Speed signal acquisition and processing circuit: F1 frequency signal is processed by limiting amplitude and anti-audio interference. The processed frequency signal is filtered and amplified into square wave conversion circuit, amplitude detection circuit, and then input into CPLD for logic operation. Logic Processing Circuit: CPLD counts the frequency signal and compares it with the set frequency. CPLD processes various input discrete variables and outputs control signals through logic processing. Maintain the data exchange with the CPU in the management module, and transmit all kinds of state data to the management module for processing.
Driving circuit: The overspeed control signal is amplified by the driving control circuit to drive the overspeed relay. CPU reads CPLD data and other control states in channel I and channel II and stores them in non-volatile memory.

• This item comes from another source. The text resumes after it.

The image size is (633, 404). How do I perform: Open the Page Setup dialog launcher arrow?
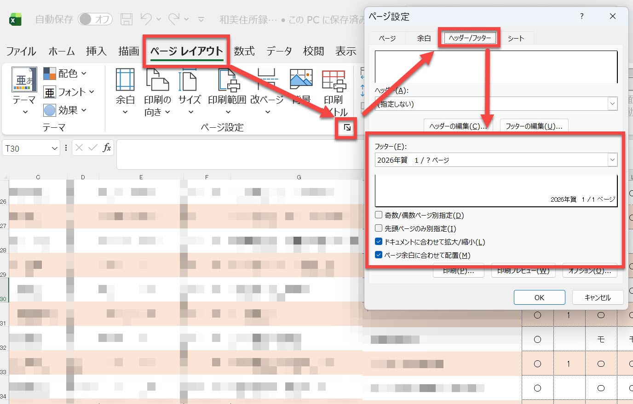coord(347,128)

It communicates with PC through RS-232, and downloads data in non-volatile memory during maintenance. The input power of 28V is entered into surge suppression module after filtering module. After processing, the input DC/DC module forms stable ( 15V, 5V) DC power supply, which is supplied to different circuits.
The speed limit controller software resides in the CPU memory of the state information management module.
It mainly completes the input/output state monitoring of the product. It periodically collects the speed amplitude and frequency of detection channel I and detection channel II. At the same time, it periodically reads the data/state of CPLD in detection channel I and detection channel II (including speed frequency, working state, speed signal amplitude) through data bus. The data/state of the non-volatile memory is stored when the fault occurs; the data/state of the amplifier is continuously read when communicating with the external monitoring equipment through RS-232 bus, and the data/state of the non-volatile memory can be read out when the condition monitoring is maintained. The software has the functions of power-on self-check and periodic self-check. Power-on self-check includes RAM self-check, XRAM self-check inside CPU and non-volatile memory self-check. Periodic self-check mainly checks reference voltage of A/D converter. The functional module structure of the software is shown in Figure 3. When the overspeed control signal read from the detection channel I CPLD does not match the overspeed signal of the detection channel I. When the overspeed control signal read from the detection channel II CPLD does not match the overspeed signal of the detection channel I. Speed and frequency data and various state data in CPLD. Fault data can be stored in non-volatile memory, which can record 16 groups of data/states, and cyclically cover the storage from low address space to high address space.
I2C bus communication interface is used between communication monitoring software and non-volatile memory.
When channel I or channel II sends out overspeed control signals, yellow indicator lights are used in the cockpit to warn maintenance personnel that the speed limit controller is out of order and needs to be repaired. When channel I and channel II both send out overspeed control signals, the overspeed relay action sends out the cut-off signal of fuel supply. The management module stores and uploads the relevant data to the host computer in case of failure, which improves the product’s testability and maintainability. In this paper, a dual-channel design is proposed to make the single input signal output control signal after two detection, which effectively improves the anti-interference ability, makes the output overspeed signal more credible, avoids the abnormal output of a single channel leading to engine parking, and meets the requirements of aircraft flight safety.